Saved data entries:
:::

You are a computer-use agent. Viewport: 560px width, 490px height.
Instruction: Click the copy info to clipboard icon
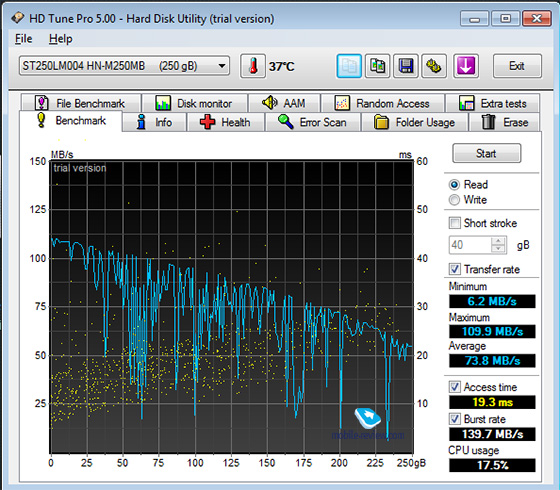[x=349, y=66]
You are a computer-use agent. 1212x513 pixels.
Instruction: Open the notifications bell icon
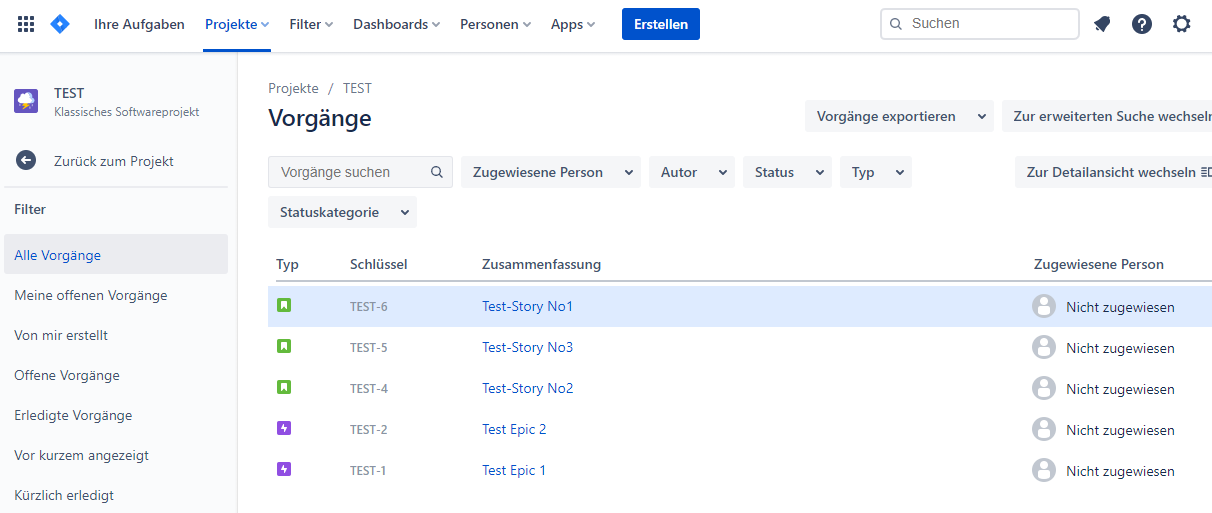[x=1102, y=24]
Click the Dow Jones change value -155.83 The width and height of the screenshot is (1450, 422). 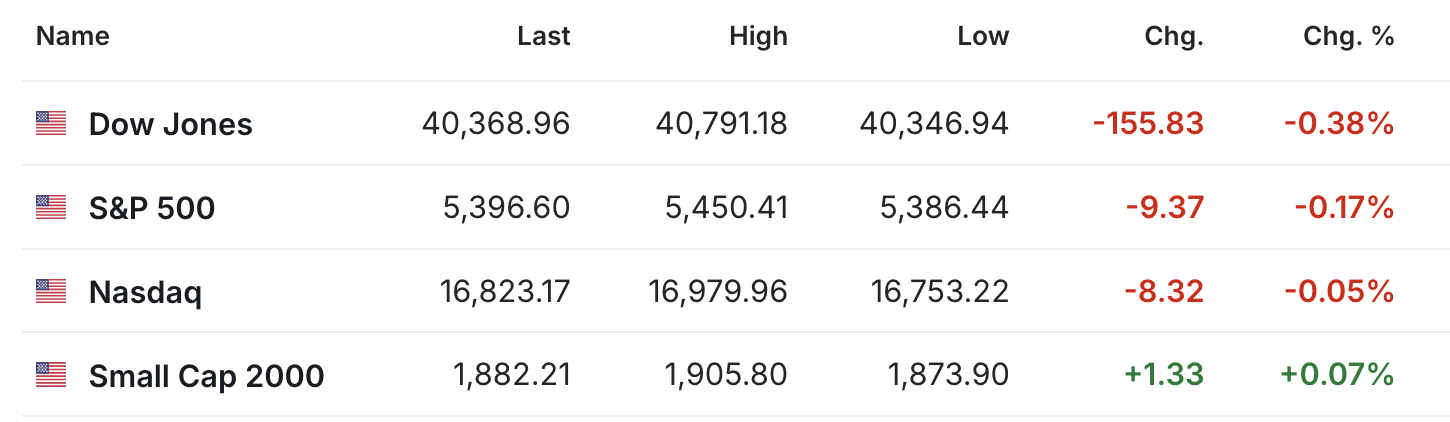tap(1148, 124)
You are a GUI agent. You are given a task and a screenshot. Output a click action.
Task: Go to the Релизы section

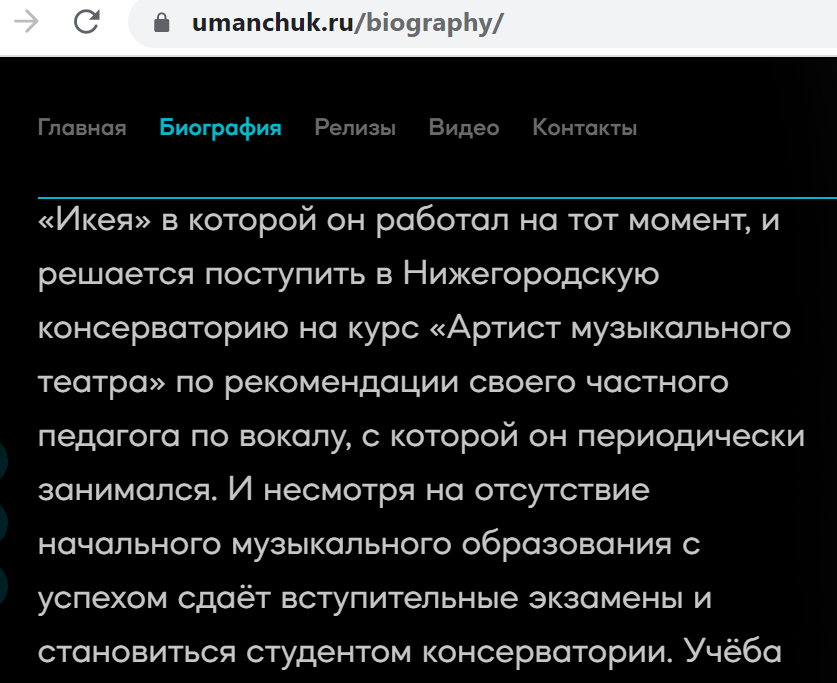coord(355,128)
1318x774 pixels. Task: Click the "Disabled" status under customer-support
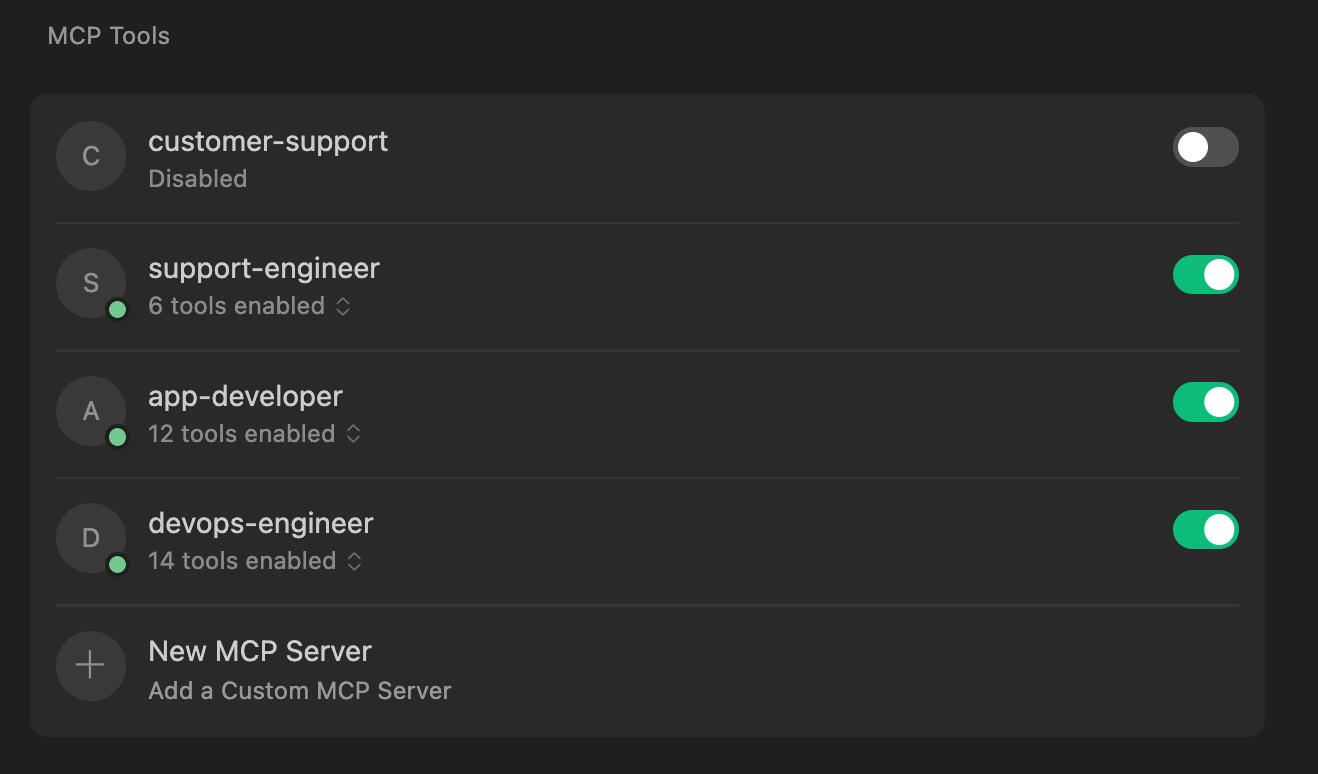point(197,179)
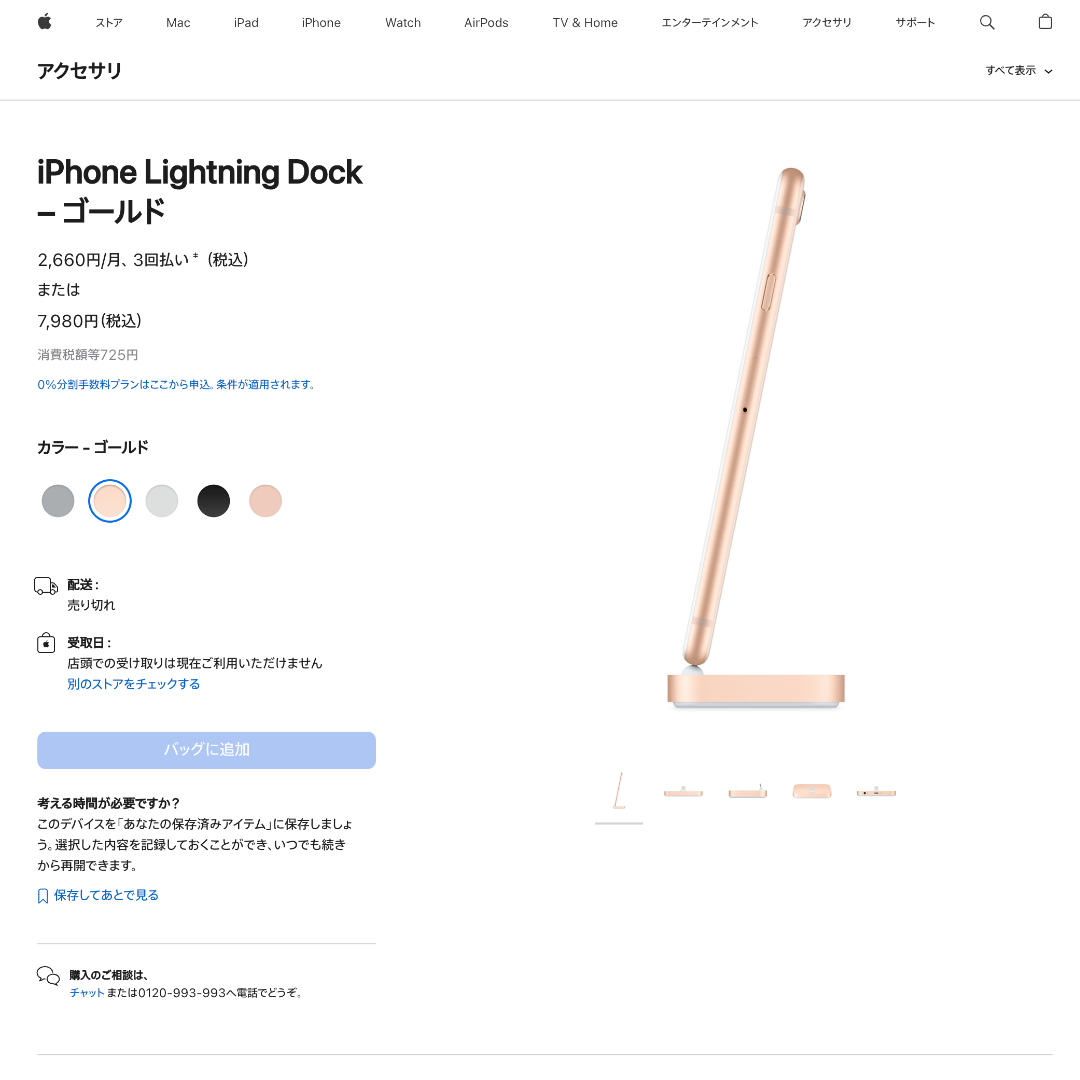
Task: Click the chat bubbles icon
Action: [48, 976]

:::

Whenever a line of the data includes the word "agent", show that line in full.

» Exercise result
You are a computer-use agent. Viewport: 560px width, 490px height.
You are a computer-use agent. 1212x513 pixels.
You are a GUI agent. You are given a task and a screenshot. Output a click action.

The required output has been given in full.